第3話 地獄について私たちが知ることは少ない

 亀井に買い物袋を託して、車に自転車を積んだ。

 運転しながら「なんだ、友達いるんじゃん」などと言う熊倉に、忍は「そういうのではないです」と訂正した。


 亀井は教室に行くほどの元気はまだないらしい。

 保健室登校という体で放課後に来てみたのだと言っていた。

 忍にとっては渡りに船だったが、獅子戸のこともある。

 気まずいといえば、気まずい。


 とはいえ、向こうは教室に戻るきっかけがほしかったようだ。

 亀井は自分から買い物袋を持っていくと言ってくれた。


『そうか、ありがとう。助かった……』


 忍が礼を言うと、いつもの何を考えているかよくわからない顔で『バーカ』と罵ってくる。

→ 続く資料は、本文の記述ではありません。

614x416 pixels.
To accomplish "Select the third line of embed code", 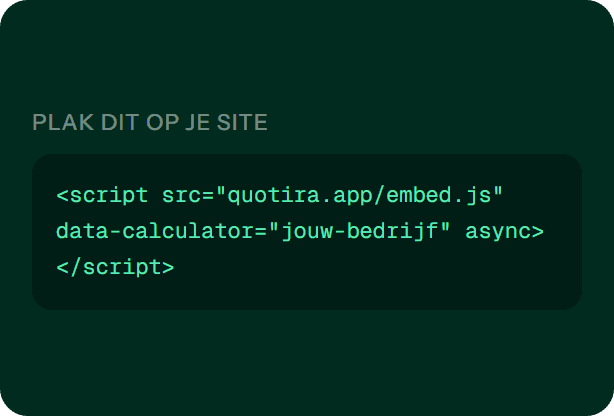I will tap(116, 268).
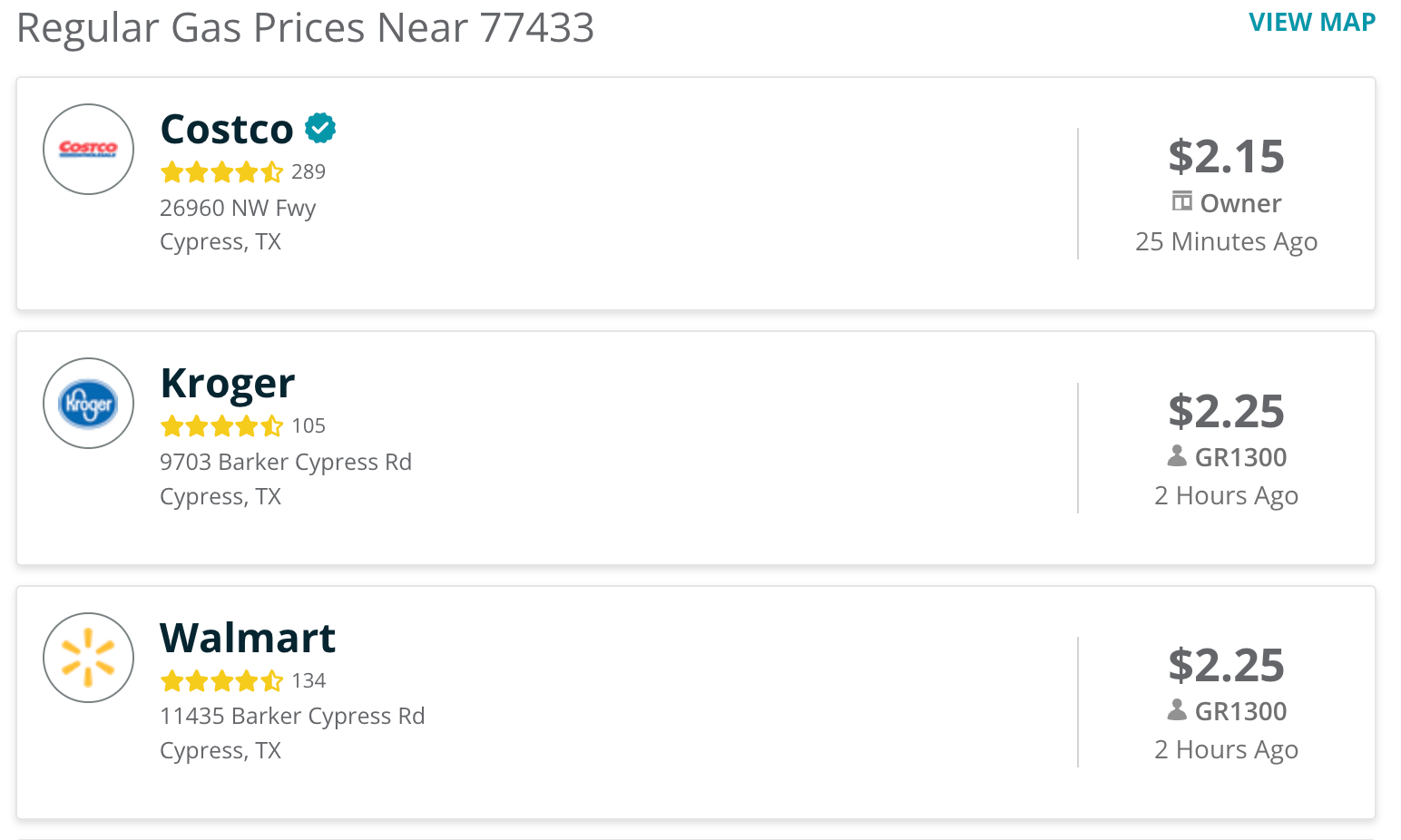Click the user icon beside Walmart's GR1300
The height and width of the screenshot is (840, 1401).
click(x=1177, y=710)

 背後で熊倉が肩を鳴らすのを聞いた忍は、気が気ではない。

 暴れられる前に話を切り上げようとする忍に、亀井は言った。


『こっちのセリフなんだよ』


 忍は瞬きのあと、首をひねってみせる。

 なんのことかわからない風を装っていたほうが良いような気がした。

 そしてその感覚は亀井にも通じたようだ。

 困ったように頭を掻いただけで、もう何も言わなかった。


「なんだかんだ言ってモテてるな。忍」

「なんでそんな話になる……」


 熊倉は言葉が足らないというか、思考がトんでいるところがある。和寿妃なら汲み取れるのだろうが、忍はたまについていけなくなる。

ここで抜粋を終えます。